• **Problem requirements**
Reproduce the following passage about disruptive classmates and domestic violence word for word, in full.

-- Source text follows --

Many teachers believe that a “few bad apples” can spoil a whole classroom, reducing the learning of everyone in the room. While this is part of the folk wisdom of teaching, it has been surprisingly difficult to find these effects in the data.
But a very convincing new paper, by Scott Carrell of U.C. Davis and Mark Hoekstra of U.Pitt, “Externalities in the Classroom: How Children Exposed to Domestic Violence Affect Everyone’s Kids” (available here), suggests that these effects can be pretty big.
The real difficulty in this style of research is to find a useful proxy for whether or not a classroom is affected by a disruptive student. Previously researchers have used indicators like whether a student has low standardized test scores, but as any teacher knows, the under-performing kids may not be the disruptive ones. And if you analyze only a weak statistical proxy for classroom disruption, you get weak estimates, even when the true effects are large.
The truly innovative part of the Carrell and Hoekstra study begins with their search for potentially disruptive kids: they looked for those coming from particularly difficult family situations. In particular, they combed through court records and linked every domestic violence charge in Alachua County, Florida to the county schooling records of kids living in those households.
It’s a sad story: nearly 5 percent of the kids in their sample could be linked to a household with a reported domestic violence incident. (And given under-reporting, the true number may be much larger.)

-- Source text concluded --
-- Given information follows --

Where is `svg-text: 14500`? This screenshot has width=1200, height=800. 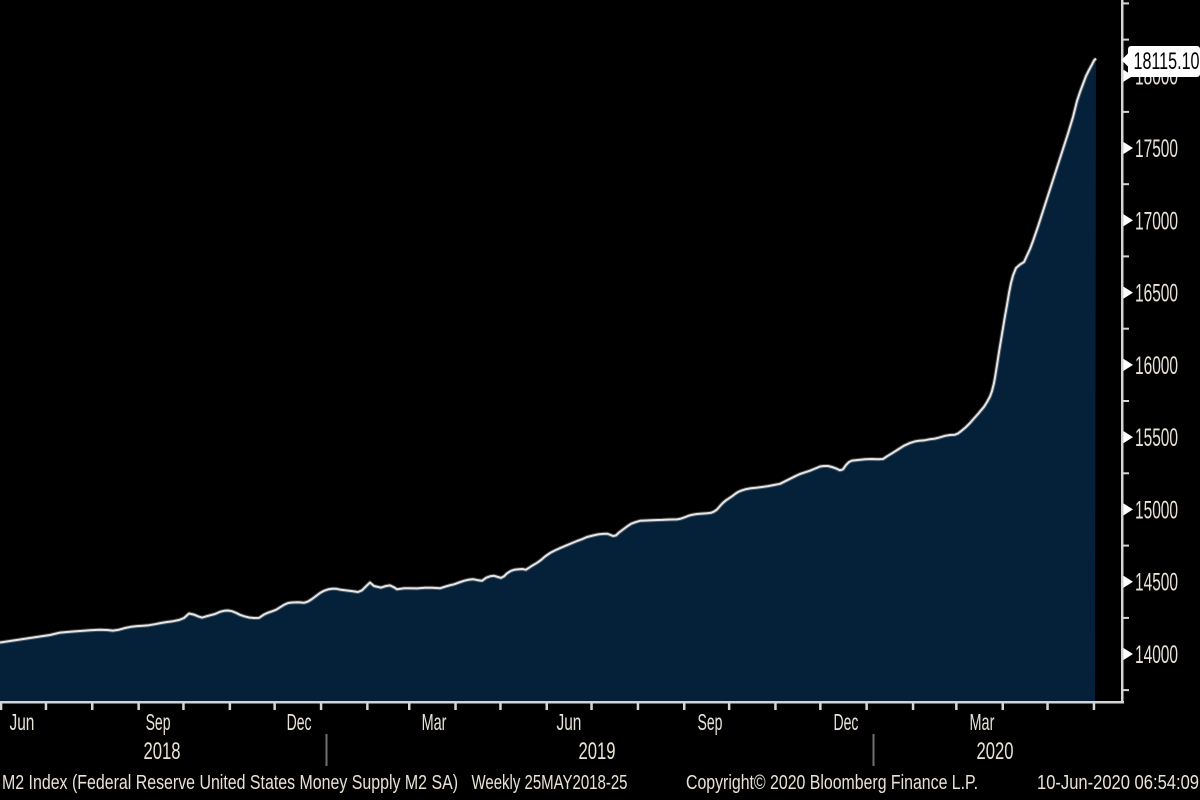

-- Given information concluded --

• **Response for this exercise**
Many teachers believe that a “few bad apples” can spoil a whole classroom, reducing the learning of everyone in the room. While this is part of the folk wisdom of teaching, it has been surprisingly difficult to find these effects in the data.
But a very convincing new paper, by Scott Carrell of U.C. Davis and Mark Hoekstra of U.Pitt, “Externalities in the Classroom: How Children Exposed to Domestic Violence Affect Everyone’s Kids” (available here), suggests that these effects can be pretty big.
The real difficulty in this style of research is to find a useful proxy for whether or not a classroom is affected by a disruptive student. Previously researchers have used indicators like whether a student has low standardized test scores, but as any teacher knows, the under-performing kids may not be the disruptive ones. And if you analyze only a weak statistical proxy for classroom disruption, you get weak estimates, even when the true effects are large.
The truly innovative part of the Carrell and Hoekstra study begins with their search for potentially disruptive kids: they looked for those coming from particularly difficult family situations. In particular, they combed through court records and linked every domestic violence charge in Alachua County, Florida to the county schooling records of kids living in those households.
It’s a sad story: nearly 5 percent of the kids in their sample could be linked to a household with a reported domestic violence incident. (And given under-reporting, the true number may be much larger.)